Putin’s Mysterious Music Man Moving Billions in Panama
Few people had heard of the cellist Sergei Roldugin, but since his name showed up in the Panama Papers as the likely bag man for Putin, his name’s becoming a household word.
MOSCOW — Before the International Consortium of Investigative Journalists released the now famous Panama Papers, the enormous leak of offshore financial records, almost nobody in Russia remembered that Vladimir Putin’s closest friend from the 1970s was a St. Petersburg musician named Sergei Roldugin. Even fewer could imagine that the cellist with an old- fashioned haircut lived a secret life offstage, allegedly plotting huge scams and moving more than $2 billion through a network of offshore bank accounts and companies.
Many wondered if Roldugin could have done all that for his best friend, were curious to know why Putin chose the musician, and not a business tycoon, not an FSB agent or a judo sparring partner to be his finance man. So the mystery life of the soloist from the Mariinskiy Theater orchestra pit was quickly and widely discussed in Russian business and civil society circles when the news broke.

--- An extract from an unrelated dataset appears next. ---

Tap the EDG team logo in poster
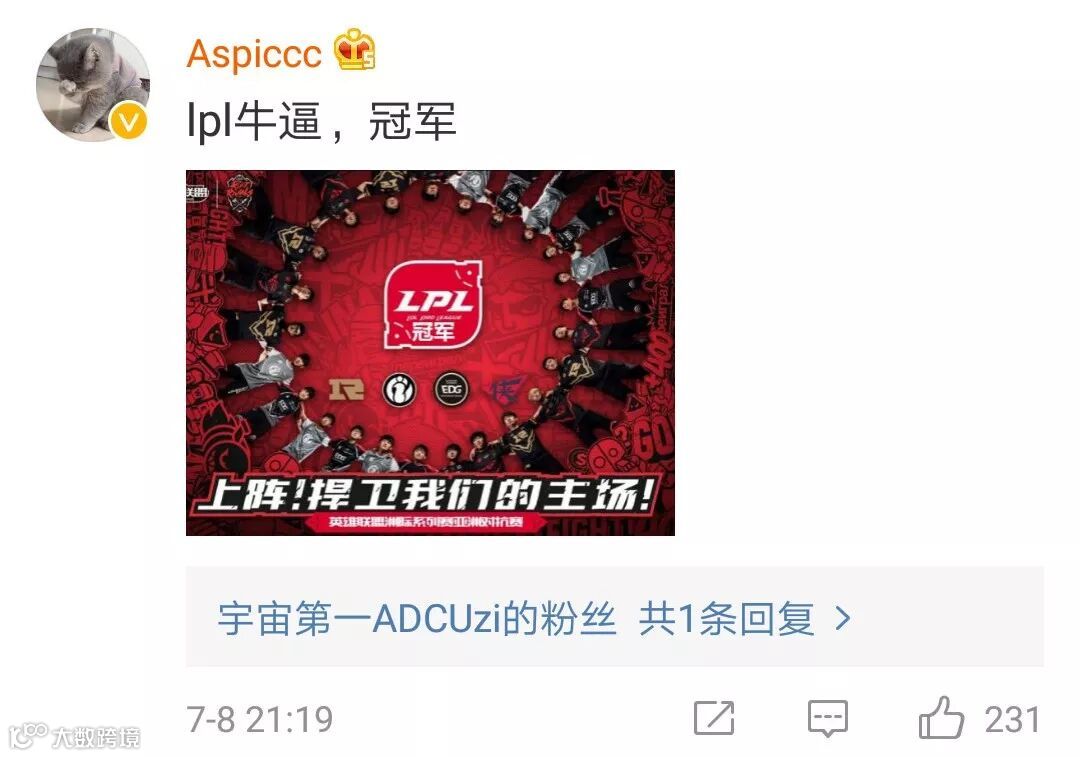1080x757 pixels. 451,390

“I am so surprised, I have no words—I always thought that somebody like the billionaire Timchenko or Putin’s sons-in-law would be his bag men,” investigative reporter Pavel Kanygin told The Daily Beast. “But maybe all of them were in the cross-hairs of tax police. And nobody expected that the bag man would be the cellist.”
The head of civil society organization Russia Behind The Bars, Olga Romanova, admitted she had never heard the name Roldugin before the Panama Papers. “This is an amazing journalistic investigation,” Romanova told The Daily Beast. “I am very surprised to learn about Roldugin and now I am waiting to hear about Putin’s personal masseur, also supposedly a trustee, like Roldugin…. I believe there are several men who Putin is using in his shadowy financial life.”
Russian experts agreed that the musician Roldugin was a perfect candidate for shadowy scams. “If Roldugin was hiding the money for Putin, as his personal finance man, nobody was supposed to know about that—money, as we all know, likes silence,” Moscow financial expert Aleksei Kozlov told The Daily Beast. Analyzing the transfers to one Mossack Fonseca, the company at the heart of the scandal, Kozlov said, “All the deals are fake, their goal is to receive offshore money from big corporations and the receiver is a man close to the president, a politically exposed person,” Kozlov said.
Several Russian public figures assumed that the only politician Roldugin could be saving the money for was president Putin and that the musician did not inform the offshore company that he was a politically exposed person, or PEP, in the jargon of corruption investigations. (PEPs are individuals entrusted with prominent public functions that could be abused for money laundering, bribery and the like.)
“It would be difficult to prove that Roldugin was keeping money for the president, but the legalization of money”—the laundering of illicit funds—“would be possible to investigate and punish for, as that was corruption,” Kozlov told The Daily Beast.
The vice-president of Transparency International, Yelena Panfilova, was impressed to learn about Roldugin: “That was a very-very smart choice of a character, any transactions could be done through Roldugin, while it would be very difficult to catch and prosecute him for breaking both anti-money-laundering and anti-corruption laws,” Panfilova said. “He is an ideal instrument.”
While Russian officials mentioned in the Panama Papers denied their sins and threatened to sue the authors, the talk of the town in Moscow was about the punishment for Russian politicians, their friends and family members keeping money on offshore accounts.
Where did Roldugin get the money from? Maxim Mironov, a professor at the IE Business School in Madrid, has studied Raldugin’s transactions. In the blog published on Echo of Moscow website, Mironov said that he was “absolutely certain that the money was bribes” given to the president.
But … if the money collected overseas for a decade came from various bribes to Putin, who would punish his friend? That was a difficult question even for Transparency International. “The Financial Action Task Force (FATF) delegates such issues to national jurisdictions and Russia, in spite of multiple promises for years, never created the record of PEPs.”
Indeed, given what we have now discovered, why would it?